CARRARA. Due iraniani sono stati arrestati dalla polizia per il furto di soldi ai danni di un anziano. Si tratta di  Y.H. 32enne e K.A. 27enne (sono state fornite solo le iniziali), resisi responsabili, in concorso, del delitto di furto aggravato in danno di un cittadino ultra settantenne. Decisiva, nel rintracciare i colpevoli, la collaborazione di un testimone che forniva il numero di targa ed il modello di auto utilizzata dai due individui, e così la sala operativa del Commissariato di polizia poteva diramare l'allerta a fini di ricerca in ambito provinciale. Una pattuglia del Radiomobile dei Carabinieri di Massa individuava e fermava dopo pochi minuti quello stesso veicolo in località Marina di Massa; i due a bordo venivano perquisiti, avevano 1.200 euro in contanti.

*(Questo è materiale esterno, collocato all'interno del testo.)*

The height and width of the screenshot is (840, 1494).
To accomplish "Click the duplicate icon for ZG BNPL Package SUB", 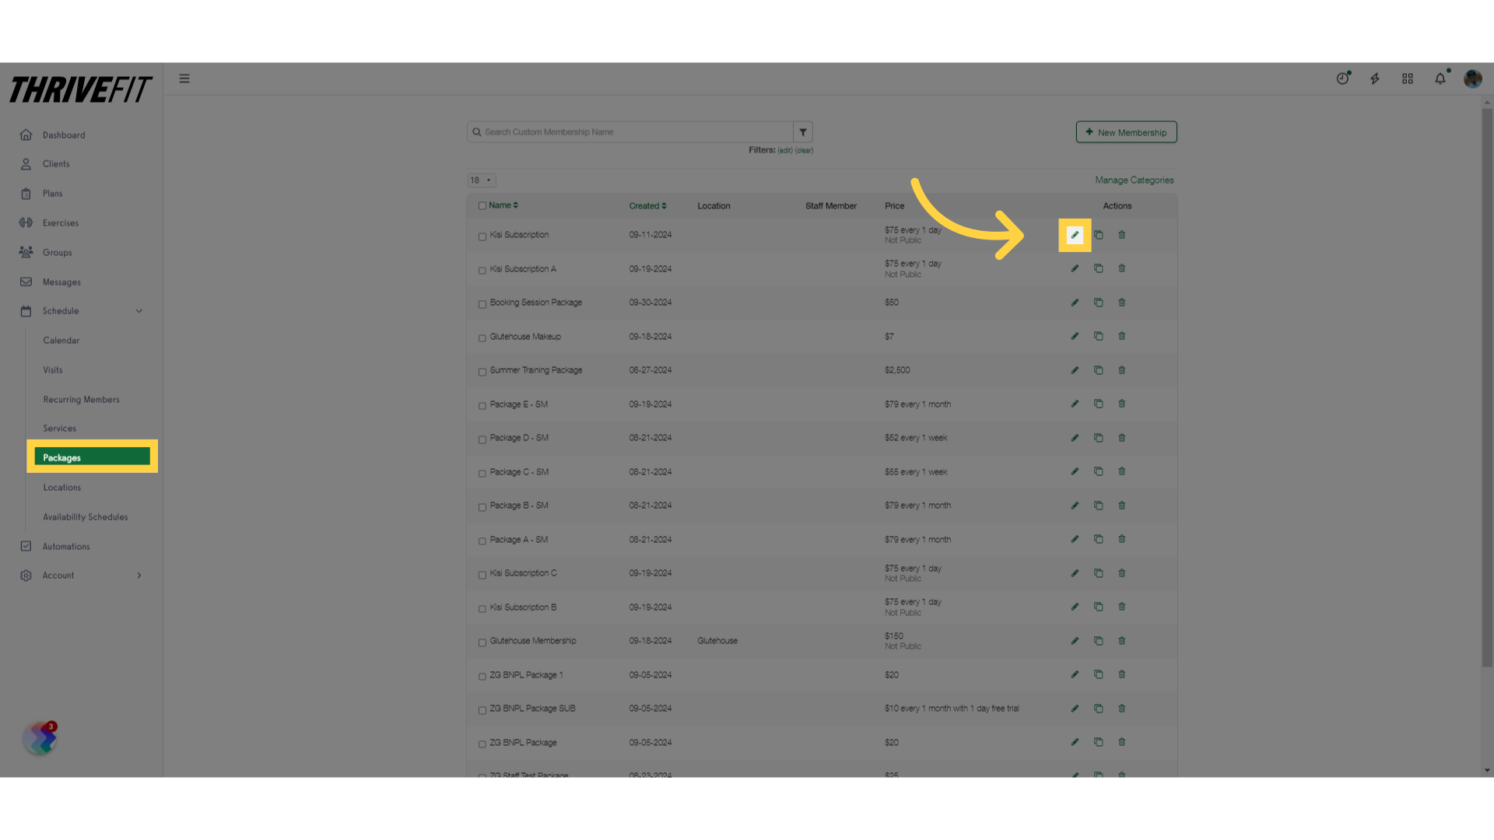I will [1098, 708].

Uno era già stato oggetto di  segnalazione alla magistratura per reati contro il patrimonio; a bordo anche dollari e Lek albanesi, di cui non riuscivano a giustificare il possesso. Venivano trovate e sequestrate anche  due cartine stradali, l’una del Belgio / Lussemburgo, l’altra della Turchia, entrambe utilizzate come stratagemma per distrarre a Carrara  l’anziano signore al fine di derubarlo; lo stratagemma era stato di chiedergli una improponibile indicazione stradale; la richiesta all'anziano, avvicinato ad un incrocio, era stata fatta un po' in inglese e un po' in italiano. Uno dei due aveva poi mostrato delle banconote straniere, chiedendo di mostrare gli euro per capirne il valore ai fini di un presunto cambio. Con destrezza, i due facevano sparire diverse banconote da 50 euro all'anziano e scappavano. I due venivano poi portati dalla Caserma dei Carabinieri di Massa alla Caserma della Polizia di Stato di Carrara, dove il testimone aveva modo di riconoscerli. I due venivano tratti in arresto e condotti in udienza, celebrata il giorno successivo; e durante la direttissima, gli imputati hanno patteggiato una pena detentiva, consentendo al derubato di rientrare in possesso del maltolto.